Ils continuent leur chemin, comme pour ne pas les déranger.

SUZANNE :

Ah une dernière chose... Je ne te demande pas de revenir Jacques, ne t’inquiète pas... Mais si tu reviens, la porte est ouverte, j’ai pas changé la serrure... (elle tourne les talons :) ... Salut !... (elle croise Phil et Tom qui partent dans une direction opposée :) ... Messieurs...

Jacques se retrouve seul.

Il sort son sac de couchage de la tente et le retourne pour l’aérer, puis il le dépose sur le toit de la tente. 

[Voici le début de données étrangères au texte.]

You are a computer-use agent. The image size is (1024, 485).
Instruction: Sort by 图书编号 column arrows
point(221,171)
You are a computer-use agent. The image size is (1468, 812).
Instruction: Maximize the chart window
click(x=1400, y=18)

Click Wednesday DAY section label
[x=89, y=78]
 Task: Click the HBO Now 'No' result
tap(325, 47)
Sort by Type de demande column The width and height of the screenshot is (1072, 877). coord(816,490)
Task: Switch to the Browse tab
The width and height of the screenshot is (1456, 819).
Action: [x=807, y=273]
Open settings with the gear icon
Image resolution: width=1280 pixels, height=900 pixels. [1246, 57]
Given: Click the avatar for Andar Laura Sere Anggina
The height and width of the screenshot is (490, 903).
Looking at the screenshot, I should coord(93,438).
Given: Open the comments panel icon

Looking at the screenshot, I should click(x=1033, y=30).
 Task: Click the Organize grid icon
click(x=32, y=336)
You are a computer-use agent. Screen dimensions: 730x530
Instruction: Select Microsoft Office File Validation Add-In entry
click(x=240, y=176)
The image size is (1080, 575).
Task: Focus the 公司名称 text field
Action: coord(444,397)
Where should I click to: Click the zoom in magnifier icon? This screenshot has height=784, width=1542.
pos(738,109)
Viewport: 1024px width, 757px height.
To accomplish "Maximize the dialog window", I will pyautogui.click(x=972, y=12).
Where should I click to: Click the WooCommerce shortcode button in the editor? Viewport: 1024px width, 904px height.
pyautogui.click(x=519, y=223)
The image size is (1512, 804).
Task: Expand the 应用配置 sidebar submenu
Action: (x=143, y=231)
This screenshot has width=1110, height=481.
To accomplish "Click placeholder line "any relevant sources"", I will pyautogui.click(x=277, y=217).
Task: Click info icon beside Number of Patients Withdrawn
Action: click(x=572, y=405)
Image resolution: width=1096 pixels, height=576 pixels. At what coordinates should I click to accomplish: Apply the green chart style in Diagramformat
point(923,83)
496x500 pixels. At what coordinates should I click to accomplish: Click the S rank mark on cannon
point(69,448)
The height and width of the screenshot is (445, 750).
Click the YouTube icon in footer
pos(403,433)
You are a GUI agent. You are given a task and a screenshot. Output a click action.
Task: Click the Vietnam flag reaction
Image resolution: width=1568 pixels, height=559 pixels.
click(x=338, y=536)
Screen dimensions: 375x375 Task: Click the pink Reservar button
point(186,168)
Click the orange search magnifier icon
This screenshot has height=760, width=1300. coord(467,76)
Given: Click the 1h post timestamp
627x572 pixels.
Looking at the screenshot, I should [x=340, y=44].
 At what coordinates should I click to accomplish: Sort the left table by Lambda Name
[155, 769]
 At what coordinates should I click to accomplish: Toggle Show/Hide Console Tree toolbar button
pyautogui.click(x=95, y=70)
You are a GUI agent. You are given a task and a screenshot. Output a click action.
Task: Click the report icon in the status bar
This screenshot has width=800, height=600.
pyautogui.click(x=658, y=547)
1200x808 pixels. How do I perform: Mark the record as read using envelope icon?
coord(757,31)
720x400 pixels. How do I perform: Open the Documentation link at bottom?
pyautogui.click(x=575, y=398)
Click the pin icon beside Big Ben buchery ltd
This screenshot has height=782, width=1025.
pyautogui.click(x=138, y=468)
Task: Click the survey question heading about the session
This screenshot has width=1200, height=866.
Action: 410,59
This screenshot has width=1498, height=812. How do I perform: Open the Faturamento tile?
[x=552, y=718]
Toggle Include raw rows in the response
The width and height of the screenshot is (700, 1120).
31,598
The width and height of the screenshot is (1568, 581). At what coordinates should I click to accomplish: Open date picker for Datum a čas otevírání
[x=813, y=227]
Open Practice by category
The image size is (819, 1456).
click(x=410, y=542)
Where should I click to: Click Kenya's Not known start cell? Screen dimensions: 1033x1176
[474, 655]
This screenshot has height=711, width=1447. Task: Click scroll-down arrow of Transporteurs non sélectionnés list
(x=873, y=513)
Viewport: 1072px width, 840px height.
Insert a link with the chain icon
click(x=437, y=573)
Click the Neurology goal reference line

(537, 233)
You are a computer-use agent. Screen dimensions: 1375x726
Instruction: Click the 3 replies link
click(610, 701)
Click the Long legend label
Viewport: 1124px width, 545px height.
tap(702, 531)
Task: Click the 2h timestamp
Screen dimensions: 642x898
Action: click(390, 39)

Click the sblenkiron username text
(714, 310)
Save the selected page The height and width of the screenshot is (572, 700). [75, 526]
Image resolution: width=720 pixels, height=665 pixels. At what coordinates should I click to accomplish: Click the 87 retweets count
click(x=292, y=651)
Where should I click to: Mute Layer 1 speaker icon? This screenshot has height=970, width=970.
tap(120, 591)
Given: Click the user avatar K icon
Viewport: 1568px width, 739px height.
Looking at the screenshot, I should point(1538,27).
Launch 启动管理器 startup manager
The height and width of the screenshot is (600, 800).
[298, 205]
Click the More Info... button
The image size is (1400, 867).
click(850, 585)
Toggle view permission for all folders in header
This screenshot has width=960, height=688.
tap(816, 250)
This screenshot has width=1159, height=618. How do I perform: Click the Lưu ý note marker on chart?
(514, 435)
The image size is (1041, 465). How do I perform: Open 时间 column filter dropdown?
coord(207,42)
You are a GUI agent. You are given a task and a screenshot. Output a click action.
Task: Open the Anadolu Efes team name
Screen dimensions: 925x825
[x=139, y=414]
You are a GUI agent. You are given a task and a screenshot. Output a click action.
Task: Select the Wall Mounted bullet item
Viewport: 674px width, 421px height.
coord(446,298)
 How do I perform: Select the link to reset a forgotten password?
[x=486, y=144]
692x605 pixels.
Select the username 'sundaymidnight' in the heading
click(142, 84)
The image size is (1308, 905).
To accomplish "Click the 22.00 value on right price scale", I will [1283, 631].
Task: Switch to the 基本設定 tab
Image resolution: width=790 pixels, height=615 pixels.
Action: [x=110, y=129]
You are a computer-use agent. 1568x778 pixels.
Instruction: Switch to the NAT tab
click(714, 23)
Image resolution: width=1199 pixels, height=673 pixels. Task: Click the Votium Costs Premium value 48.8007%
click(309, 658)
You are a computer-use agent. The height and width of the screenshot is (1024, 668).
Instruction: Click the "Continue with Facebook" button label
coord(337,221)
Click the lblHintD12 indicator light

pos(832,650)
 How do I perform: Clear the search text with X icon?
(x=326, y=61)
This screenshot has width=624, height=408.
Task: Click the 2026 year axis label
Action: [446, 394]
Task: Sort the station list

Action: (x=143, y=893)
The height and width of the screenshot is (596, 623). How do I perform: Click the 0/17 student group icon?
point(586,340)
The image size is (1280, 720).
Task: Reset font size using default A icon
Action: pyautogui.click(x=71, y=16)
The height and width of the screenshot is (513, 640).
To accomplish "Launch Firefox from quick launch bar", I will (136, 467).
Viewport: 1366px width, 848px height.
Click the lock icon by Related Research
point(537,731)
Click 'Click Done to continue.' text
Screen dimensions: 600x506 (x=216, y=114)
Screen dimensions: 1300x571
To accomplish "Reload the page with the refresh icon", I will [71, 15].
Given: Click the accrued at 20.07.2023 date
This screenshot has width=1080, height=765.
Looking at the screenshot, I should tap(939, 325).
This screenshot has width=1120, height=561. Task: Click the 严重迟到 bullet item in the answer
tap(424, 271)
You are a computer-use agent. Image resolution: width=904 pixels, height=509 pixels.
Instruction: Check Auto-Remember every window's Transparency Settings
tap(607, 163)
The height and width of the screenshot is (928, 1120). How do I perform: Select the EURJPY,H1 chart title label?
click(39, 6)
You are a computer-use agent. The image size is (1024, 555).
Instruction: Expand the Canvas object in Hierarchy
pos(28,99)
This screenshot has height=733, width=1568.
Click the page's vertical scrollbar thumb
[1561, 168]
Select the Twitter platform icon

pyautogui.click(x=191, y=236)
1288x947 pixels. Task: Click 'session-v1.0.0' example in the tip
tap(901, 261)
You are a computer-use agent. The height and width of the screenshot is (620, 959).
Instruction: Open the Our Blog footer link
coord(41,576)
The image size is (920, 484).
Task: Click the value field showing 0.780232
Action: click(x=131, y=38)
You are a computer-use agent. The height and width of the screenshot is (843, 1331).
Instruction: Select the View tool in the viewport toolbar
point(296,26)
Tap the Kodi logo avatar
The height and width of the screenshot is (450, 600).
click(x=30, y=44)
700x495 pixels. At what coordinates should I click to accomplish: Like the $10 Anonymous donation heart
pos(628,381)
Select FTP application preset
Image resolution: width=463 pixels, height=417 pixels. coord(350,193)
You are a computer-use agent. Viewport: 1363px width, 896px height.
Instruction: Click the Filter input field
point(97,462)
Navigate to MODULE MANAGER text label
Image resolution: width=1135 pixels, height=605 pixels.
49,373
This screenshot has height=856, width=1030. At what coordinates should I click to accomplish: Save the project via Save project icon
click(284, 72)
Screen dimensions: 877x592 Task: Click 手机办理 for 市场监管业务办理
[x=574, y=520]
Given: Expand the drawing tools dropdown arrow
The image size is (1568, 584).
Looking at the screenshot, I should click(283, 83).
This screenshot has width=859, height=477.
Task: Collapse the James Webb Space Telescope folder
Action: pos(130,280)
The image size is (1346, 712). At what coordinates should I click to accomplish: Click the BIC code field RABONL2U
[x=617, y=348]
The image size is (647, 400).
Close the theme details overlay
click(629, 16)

Il prend ensuite le balai et se met à faire le ménage.

Valé revient après quelques instants.

VALE :

Oh ce que tu fais ça bien !... (elle se jette à son cou :) ... Une vraie fée du logis !...

JACQUES :

Tu penses... (comme une évidence :) ... Ca fait quarante ans que je fais ça... (il remet le balai à sa place, prend le sac de couchage, le range dans son enveloppe, plonge dans la tente et en ressort un autre sac un peu plus volumineux :) ... Je te laisse cette tente, je prends celle-ci... 

VALE :

(surprise)

Tu pars ?...

JACQUES :

Pas longtemps... Je reviendrai... (il veut l’embrasser mais se retient :) ... Prends soin de toi...

VALE :

Merci Augustin...

JACQUES :

Jacques... (il la serre dans ses bras :) ... Appelle-moi Jacques... C’est mon vrai prénom...

Jacques s’en va tandis que la lumière baisse peu à peu.